Stored records:
· · ·
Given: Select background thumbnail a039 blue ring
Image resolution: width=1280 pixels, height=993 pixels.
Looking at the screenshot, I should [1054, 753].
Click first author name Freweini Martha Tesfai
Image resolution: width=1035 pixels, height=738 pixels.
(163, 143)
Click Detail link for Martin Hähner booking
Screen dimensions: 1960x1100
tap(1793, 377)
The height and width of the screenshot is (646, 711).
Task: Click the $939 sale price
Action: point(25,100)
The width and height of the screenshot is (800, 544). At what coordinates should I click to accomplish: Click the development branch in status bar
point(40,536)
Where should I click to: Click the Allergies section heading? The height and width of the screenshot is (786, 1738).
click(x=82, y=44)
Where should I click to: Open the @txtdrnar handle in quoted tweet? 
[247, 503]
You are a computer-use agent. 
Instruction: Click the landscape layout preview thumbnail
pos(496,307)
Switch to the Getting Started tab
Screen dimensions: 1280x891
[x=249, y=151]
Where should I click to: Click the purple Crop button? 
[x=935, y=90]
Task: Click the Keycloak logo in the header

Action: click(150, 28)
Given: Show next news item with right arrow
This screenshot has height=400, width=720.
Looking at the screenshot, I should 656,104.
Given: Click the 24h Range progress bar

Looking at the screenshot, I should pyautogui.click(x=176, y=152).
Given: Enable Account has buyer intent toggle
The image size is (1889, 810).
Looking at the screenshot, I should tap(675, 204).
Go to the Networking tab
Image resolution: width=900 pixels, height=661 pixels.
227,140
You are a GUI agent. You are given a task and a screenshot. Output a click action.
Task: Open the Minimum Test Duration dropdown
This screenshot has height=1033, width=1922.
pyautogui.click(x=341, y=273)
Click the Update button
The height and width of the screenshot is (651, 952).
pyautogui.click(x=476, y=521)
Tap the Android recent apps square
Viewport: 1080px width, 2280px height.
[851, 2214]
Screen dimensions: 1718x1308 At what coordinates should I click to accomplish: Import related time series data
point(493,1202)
· · ·
Look through the data above and return exactly the lines from the one that contains "The width and" to the one that contains "Task: Open the Minimum Test Duration dropdown", inclusive, with nothing else.

EXERCISE SOLUTION:
The width and height of the screenshot is (800, 544). At what coordinates should I click to accomplish: Click the development branch in status bar
point(40,536)
Where should I click to: Click the Allergies section heading? The height and width of the screenshot is (786, 1738).
click(x=82, y=44)
Where should I click to: Open the @txtdrnar handle in quoted tweet? 
[247, 503]
You are a computer-use agent. 
Instruction: Click the landscape layout preview thumbnail
pos(496,307)
Switch to the Getting Started tab
Screen dimensions: 1280x891
[x=249, y=151]
Where should I click to: Click the purple Crop button? 
[x=935, y=90]
Task: Click the Keycloak logo in the header

Action: click(150, 28)
Given: Show next news item with right arrow
This screenshot has height=400, width=720.
Looking at the screenshot, I should 656,104.
Given: Click the 24h Range progress bar

Looking at the screenshot, I should pyautogui.click(x=176, y=152).
Given: Enable Account has buyer intent toggle
The image size is (1889, 810).
Looking at the screenshot, I should tap(675, 204).
Go to the Networking tab
Image resolution: width=900 pixels, height=661 pixels.
227,140
You are a GUI agent. You are given a task and a screenshot. Output a click action.
Task: Open the Minimum Test Duration dropdown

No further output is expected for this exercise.